Николай сгорбился над столом, молчал, ковырял ногтем плохо выструганный сучок. Когда Куренной смолк, заговорил не сразу:

— Вон ты сколько вопросов мне накидал… И все таких, с заковыркой. Начальником, хоть бригадиром или председателем, хотелось бы быть. Только дураку на виду не мечтается оказаться. А вот у меня так вышло, что поначалу война, а потом брата и сестру подымал. От учебы пришлось отказаться. Потом думал заочно или как еще, каюсь, сплоховал. Показалось, что не сдюжаю. Теперь-то ясно, сдюжил бы, да вот тогда не так обернулось. Бригадиром, сам знаешь, работал и механиком тоже. Не могу, чтоб на такой должности меньше других знать, стыдно, понимаешь, когда на вопрос ответа дать не можешь. Потому вот и шоферю. Да все это я тебе тыщи раз говорил, а ты все спрашиваешь. Или поймать на лжи хочешь, так не первый же год меня знаешь, я тебе всегда в глаза все говорил, не вилял, хоть и мог бы.
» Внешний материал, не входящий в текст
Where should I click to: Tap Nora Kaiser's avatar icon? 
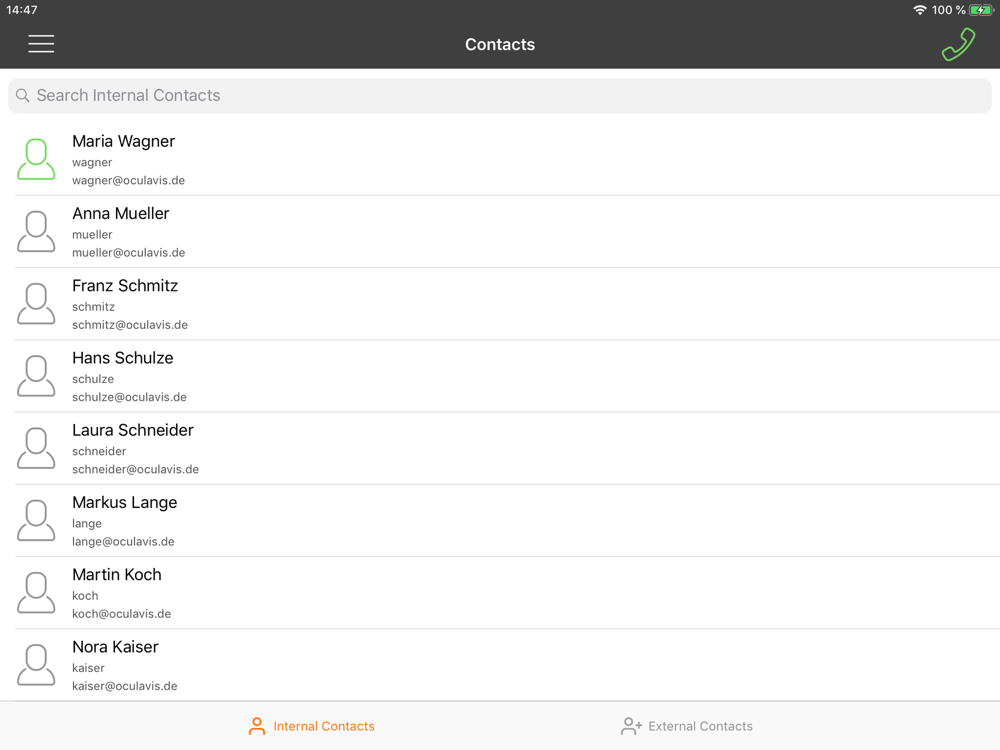pos(36,665)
Если человек один раз себя на правде подавит, другой, то на третий уже по привычке все, как есть, не скажет. Всю жизнь боялся привыкнуть к так называемой дипломатии. Много через то бед хлебнул, зато уважение к себе имею. За последние годы, каюсь, все чаще промолчать тянет, когда тебя не спрашивают по какому-нибудь делу. Иногда молчу, да только потом на душе погано. Ведь тех, кто мешает нам, их совсем немного, а основное количество тех, кто молчит при этом. Старею, видно.